↓

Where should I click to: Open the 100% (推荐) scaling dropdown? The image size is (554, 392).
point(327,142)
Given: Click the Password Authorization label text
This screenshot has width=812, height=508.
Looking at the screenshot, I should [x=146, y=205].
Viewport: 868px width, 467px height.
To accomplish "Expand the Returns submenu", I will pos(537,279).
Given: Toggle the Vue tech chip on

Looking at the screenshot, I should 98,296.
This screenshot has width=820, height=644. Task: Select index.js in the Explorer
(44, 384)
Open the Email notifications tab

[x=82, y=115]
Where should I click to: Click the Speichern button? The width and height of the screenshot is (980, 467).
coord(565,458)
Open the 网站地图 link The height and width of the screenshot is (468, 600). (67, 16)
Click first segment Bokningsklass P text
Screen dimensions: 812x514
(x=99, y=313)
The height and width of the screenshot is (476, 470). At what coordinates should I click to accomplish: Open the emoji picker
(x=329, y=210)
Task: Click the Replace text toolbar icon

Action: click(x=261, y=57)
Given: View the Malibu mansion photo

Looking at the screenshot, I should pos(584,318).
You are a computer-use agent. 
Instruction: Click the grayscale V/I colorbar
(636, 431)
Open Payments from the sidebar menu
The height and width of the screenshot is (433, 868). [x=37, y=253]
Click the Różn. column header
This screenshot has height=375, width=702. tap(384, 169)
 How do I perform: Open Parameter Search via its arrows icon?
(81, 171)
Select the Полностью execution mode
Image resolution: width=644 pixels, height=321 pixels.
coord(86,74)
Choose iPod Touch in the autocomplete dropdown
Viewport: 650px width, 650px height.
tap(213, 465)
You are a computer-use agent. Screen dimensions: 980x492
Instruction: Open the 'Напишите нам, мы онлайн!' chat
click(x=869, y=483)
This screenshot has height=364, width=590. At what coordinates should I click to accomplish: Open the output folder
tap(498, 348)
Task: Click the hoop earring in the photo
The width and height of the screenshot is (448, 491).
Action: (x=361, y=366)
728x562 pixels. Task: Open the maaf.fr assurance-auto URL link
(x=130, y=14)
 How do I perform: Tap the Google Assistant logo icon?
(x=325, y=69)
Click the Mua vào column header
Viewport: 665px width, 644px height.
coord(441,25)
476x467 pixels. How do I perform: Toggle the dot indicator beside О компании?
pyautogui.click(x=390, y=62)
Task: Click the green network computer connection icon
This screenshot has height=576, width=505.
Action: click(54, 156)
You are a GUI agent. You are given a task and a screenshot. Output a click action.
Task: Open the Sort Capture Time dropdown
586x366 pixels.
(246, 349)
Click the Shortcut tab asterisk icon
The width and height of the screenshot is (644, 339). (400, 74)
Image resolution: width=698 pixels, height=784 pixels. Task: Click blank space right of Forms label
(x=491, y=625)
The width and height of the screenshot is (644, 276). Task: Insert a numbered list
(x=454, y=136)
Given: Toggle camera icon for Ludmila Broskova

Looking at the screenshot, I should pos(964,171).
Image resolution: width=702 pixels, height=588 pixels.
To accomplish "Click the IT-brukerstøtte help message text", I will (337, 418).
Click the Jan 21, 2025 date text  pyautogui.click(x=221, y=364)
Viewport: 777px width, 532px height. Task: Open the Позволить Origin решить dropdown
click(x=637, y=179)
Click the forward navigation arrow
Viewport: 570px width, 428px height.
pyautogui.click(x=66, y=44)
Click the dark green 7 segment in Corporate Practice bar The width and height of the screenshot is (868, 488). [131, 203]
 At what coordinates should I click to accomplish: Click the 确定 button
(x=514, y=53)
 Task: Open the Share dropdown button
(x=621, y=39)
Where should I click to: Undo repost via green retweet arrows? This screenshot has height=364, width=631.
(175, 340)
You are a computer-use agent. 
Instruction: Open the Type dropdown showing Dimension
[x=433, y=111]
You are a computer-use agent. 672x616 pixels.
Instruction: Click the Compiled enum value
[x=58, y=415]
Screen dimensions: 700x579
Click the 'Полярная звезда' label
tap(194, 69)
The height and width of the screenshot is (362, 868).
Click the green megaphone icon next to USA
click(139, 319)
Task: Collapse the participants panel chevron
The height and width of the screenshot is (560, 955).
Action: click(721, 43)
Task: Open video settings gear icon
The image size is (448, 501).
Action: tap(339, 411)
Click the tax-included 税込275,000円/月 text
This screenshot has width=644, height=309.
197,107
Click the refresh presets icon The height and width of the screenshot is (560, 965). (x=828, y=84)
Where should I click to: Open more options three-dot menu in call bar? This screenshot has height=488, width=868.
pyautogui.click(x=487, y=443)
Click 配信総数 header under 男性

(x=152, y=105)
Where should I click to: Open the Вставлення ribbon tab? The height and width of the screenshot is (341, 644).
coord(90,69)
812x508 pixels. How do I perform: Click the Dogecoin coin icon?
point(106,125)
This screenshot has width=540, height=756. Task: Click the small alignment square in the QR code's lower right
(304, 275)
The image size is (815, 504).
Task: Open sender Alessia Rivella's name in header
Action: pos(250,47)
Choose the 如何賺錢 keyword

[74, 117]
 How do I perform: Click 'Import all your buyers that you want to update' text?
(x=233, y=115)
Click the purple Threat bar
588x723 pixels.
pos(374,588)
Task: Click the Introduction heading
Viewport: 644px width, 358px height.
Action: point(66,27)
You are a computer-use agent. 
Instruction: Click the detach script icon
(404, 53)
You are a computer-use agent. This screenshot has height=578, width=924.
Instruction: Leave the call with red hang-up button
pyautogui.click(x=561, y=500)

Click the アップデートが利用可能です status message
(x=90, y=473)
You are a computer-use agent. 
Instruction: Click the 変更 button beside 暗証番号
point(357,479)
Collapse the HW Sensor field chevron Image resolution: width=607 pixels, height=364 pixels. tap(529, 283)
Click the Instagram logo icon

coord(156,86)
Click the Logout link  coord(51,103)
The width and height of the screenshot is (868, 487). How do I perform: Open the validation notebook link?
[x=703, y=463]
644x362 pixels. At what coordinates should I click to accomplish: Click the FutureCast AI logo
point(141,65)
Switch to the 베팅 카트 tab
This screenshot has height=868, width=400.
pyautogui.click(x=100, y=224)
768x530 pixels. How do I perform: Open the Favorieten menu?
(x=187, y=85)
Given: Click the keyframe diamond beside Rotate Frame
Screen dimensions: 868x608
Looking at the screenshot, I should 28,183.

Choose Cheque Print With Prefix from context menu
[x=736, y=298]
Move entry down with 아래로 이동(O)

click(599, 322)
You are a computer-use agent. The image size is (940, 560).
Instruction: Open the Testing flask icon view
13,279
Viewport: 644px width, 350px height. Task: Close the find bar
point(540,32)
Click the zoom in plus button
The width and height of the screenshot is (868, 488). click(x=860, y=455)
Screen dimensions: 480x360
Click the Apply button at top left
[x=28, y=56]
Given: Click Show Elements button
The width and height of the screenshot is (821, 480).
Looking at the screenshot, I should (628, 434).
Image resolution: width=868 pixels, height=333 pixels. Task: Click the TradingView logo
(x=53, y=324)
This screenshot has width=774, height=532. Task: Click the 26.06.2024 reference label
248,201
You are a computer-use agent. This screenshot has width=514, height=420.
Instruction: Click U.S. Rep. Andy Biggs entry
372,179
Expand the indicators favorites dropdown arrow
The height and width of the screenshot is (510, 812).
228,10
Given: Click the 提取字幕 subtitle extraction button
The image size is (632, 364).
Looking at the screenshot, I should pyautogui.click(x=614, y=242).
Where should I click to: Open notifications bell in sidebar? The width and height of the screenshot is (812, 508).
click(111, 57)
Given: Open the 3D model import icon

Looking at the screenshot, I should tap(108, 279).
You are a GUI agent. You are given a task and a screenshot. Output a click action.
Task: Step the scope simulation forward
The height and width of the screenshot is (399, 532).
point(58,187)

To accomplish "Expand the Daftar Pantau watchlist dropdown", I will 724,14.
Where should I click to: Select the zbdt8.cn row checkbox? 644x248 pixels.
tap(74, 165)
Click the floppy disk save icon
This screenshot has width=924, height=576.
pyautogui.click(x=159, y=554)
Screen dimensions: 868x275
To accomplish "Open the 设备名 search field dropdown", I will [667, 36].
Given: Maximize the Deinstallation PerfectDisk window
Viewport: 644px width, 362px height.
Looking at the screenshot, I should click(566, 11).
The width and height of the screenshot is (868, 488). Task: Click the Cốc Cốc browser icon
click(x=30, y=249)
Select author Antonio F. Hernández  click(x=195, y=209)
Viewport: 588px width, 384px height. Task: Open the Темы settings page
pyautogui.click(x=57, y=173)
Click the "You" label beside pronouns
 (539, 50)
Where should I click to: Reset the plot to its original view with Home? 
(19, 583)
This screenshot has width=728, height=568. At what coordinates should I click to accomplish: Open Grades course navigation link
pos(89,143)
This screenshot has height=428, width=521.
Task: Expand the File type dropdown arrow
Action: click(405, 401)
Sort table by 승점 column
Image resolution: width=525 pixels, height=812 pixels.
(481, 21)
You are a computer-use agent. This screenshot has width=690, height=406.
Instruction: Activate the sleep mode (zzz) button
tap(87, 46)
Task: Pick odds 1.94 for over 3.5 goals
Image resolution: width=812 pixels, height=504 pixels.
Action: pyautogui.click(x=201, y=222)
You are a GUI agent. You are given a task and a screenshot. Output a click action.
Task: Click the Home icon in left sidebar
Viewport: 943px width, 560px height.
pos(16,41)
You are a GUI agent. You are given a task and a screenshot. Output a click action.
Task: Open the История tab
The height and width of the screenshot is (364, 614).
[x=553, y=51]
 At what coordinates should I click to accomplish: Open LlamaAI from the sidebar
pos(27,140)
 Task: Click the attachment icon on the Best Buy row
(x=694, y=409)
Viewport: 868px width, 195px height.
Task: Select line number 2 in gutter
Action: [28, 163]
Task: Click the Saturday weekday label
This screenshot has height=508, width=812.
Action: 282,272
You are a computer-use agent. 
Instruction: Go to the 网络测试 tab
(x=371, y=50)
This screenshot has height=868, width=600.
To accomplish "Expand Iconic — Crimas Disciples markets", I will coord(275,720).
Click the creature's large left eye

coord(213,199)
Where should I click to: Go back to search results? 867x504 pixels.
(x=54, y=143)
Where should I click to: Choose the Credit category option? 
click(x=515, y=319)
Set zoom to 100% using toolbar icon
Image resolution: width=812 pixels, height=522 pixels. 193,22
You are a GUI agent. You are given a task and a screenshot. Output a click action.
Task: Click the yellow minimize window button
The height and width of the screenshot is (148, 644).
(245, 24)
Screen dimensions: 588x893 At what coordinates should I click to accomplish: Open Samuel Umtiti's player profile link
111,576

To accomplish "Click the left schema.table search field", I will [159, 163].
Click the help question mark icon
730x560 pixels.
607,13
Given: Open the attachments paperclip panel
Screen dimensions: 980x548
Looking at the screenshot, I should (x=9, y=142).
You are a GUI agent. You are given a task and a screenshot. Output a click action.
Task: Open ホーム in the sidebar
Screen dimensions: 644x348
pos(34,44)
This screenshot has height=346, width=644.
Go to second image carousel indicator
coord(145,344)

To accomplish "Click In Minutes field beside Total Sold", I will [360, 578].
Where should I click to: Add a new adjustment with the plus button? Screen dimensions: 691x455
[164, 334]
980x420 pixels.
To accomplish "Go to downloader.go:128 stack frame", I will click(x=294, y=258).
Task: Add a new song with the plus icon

↑

TASK TO CARRY OUT. In the listing above, start at the line with "Given: Open the attachments paperclip panel", go on through the line with "980x420 pixels.", and copy each of those lines exactly; leave out all the rest.

TASK SOLUTION.
Given: Open the attachments paperclip panel
Screen dimensions: 980x548
Looking at the screenshot, I should (x=9, y=142).
You are a GUI agent. You are given a task and a screenshot. Output a click action.
Task: Open ホーム in the sidebar
Screen dimensions: 644x348
pos(34,44)
This screenshot has height=346, width=644.
Go to second image carousel indicator
coord(145,344)

To accomplish "Click In Minutes field beside Total Sold", I will [360, 578].
Where should I click to: Add a new adjustment with the plus button? Screen dimensions: 691x455
[164, 334]
980x420 pixels.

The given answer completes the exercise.